Действительно, усиление такого рода критики не дискредитирует теоретическое направление, но вызывает процесс обратной реакции: атака способствует его укреплению. Демонизация французской теории как категории одновременно является и признанием существования такой группы авторов и идей; их постулаты становятся привычными, и в итоге отрицание узаконивает то, что самые истовые проводники французской теории с немалым трудом пытались выдать за единое и однородное целое. Так эта область специализированного и в целом труднодоступного знания внезапно оказалась в центре внимания американского общества.
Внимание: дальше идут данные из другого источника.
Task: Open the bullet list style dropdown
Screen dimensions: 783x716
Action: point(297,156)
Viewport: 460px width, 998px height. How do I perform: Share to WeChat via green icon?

Не говоря уж о том, что порой критики, отдавая предпочтение творчеству того или иного теоретика (но, на сей раз, в ущерб категории в целом), по ходу бесконечных полемик разыгрывают одного автора против другого, скажем осуждают теоретические игры Бодрийяра, чтобы надежней защитить важность трудов Делёза и Гваттари, или клеймят политическую двусмысленность деконструкционизма, чтобы оправдать Лиотара за его способность поднимать вопрос о «политической значимости» «критической мысли» [128]. К общему количественному эффекту обратной реакции — предмет критики получает место в пространстве дебатов и приобретает притягательные атрибуты парии — добавляется селективность, побуждающая участников более четко обозначать свои позиции и уточнять различия между разными французскими авторами. Кроме того, уже то, что эти идеологические или профессиональные дебаты вращаются вокруг теоретического наследия, подтверждает его роль организующего принципа американского интеллектуального пространства, согласно описанной Бурдье логике трансляции «вкусовых систем»: «Навязать рынку нового производителя, новый продукт, новую систему вкусов — значит отодвинуть в прошлое всю совокупность производителей, продуктов и вкусовых систем, иерархизированных по степени легитимности» [129]. Получается крепкая, устойчивая трансляция, выходящая за рамки мимолетной моды, — иначе говоря, в общественном американском пространстве есть периоды до и после теории. На протяжении нескольких лет ей удалось не только заново околдовать мир от университетских кампусов до художественных галерей, но и, в более долговременной перспективе, в чем-то изменить американский подход к знанию.